WORK REQUIRED: All lines of the material that contain "computer" must be copied out.

DATA FOR ANALYSIS:
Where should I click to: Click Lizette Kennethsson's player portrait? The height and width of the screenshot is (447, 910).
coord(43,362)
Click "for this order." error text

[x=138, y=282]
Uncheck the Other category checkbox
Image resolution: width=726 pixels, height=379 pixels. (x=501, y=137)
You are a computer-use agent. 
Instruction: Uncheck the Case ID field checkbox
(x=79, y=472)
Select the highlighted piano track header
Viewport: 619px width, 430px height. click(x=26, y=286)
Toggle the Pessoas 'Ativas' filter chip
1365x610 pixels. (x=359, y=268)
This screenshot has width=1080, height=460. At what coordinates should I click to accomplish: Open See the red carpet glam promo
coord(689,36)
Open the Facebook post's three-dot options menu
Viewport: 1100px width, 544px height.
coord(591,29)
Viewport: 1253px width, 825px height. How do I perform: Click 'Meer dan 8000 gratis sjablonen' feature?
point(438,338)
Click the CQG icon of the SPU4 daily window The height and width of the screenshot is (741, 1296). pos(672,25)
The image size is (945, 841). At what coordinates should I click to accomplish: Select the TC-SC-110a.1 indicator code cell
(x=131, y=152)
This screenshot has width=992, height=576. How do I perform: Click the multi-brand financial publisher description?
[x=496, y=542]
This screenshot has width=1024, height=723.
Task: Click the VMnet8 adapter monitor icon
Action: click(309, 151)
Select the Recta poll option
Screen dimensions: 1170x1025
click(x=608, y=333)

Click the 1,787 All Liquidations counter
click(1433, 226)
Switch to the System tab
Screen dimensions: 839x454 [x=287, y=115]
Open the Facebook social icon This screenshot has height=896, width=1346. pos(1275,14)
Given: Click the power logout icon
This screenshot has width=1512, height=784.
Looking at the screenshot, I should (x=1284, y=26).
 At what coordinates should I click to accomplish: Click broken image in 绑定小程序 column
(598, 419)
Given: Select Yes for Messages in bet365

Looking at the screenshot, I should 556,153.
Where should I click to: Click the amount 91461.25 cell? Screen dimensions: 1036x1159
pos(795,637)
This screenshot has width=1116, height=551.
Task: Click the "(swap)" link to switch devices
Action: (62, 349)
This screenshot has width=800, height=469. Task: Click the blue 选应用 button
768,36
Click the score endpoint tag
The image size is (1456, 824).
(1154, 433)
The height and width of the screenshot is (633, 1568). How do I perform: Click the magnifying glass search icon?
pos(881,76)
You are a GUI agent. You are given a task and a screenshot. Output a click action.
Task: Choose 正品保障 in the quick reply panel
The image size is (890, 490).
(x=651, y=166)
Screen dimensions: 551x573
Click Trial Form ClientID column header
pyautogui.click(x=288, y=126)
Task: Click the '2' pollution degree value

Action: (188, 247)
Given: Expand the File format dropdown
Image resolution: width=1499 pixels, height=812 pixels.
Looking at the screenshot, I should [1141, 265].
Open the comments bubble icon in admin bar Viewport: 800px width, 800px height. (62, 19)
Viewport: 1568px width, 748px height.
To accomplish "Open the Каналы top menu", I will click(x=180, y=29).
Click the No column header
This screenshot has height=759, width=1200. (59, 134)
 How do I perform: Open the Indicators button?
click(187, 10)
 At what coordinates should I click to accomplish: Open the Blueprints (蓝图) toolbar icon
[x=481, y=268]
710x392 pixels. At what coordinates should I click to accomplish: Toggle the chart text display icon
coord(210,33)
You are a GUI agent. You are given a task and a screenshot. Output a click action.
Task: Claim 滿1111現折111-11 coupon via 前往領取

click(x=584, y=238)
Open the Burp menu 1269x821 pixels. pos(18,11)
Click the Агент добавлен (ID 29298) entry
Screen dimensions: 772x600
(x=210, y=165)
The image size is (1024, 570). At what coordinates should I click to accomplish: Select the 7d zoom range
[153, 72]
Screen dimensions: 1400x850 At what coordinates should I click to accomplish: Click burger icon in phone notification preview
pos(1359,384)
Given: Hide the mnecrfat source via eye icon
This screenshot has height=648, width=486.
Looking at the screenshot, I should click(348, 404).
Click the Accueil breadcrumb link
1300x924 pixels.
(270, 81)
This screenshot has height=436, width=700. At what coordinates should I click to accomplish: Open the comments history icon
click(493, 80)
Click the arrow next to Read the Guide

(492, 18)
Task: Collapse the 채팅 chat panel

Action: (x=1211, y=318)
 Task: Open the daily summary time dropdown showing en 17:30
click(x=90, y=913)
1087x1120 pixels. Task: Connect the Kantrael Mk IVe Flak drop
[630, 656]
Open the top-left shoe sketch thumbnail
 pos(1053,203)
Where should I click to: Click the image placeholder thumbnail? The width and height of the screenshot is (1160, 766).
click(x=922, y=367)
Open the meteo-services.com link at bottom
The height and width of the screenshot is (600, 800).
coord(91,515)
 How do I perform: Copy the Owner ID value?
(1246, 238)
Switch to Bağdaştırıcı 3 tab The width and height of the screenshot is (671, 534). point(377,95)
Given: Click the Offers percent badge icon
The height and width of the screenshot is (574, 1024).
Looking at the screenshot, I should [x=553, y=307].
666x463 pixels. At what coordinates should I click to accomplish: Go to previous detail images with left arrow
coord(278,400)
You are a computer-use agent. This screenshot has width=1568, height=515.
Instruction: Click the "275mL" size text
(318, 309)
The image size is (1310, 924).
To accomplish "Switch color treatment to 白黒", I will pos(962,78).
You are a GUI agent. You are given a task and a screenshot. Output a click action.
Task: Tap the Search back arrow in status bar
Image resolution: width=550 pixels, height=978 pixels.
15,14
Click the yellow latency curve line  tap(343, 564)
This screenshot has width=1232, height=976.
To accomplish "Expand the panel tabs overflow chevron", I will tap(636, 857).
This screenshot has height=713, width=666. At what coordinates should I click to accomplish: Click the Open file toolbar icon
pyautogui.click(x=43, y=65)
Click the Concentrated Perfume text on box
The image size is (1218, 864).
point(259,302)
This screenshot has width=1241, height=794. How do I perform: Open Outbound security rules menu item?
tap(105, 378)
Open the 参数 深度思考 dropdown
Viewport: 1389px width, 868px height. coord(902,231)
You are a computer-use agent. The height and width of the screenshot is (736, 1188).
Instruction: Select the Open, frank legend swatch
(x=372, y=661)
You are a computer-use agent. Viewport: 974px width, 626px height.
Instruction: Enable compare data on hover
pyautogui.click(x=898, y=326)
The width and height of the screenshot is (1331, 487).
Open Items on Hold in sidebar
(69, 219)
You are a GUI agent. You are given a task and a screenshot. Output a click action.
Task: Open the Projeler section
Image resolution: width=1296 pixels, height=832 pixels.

ANSWER FOR THIS EXERCISE:
You are a computer-use agent. 
You are a computer-use agent. This screenshot has width=1568, height=515.
You are a computer-use agent. The height and width of the screenshot is (736, 1188).
You are a computer-use agent. Viewport: 974px width, 626px height.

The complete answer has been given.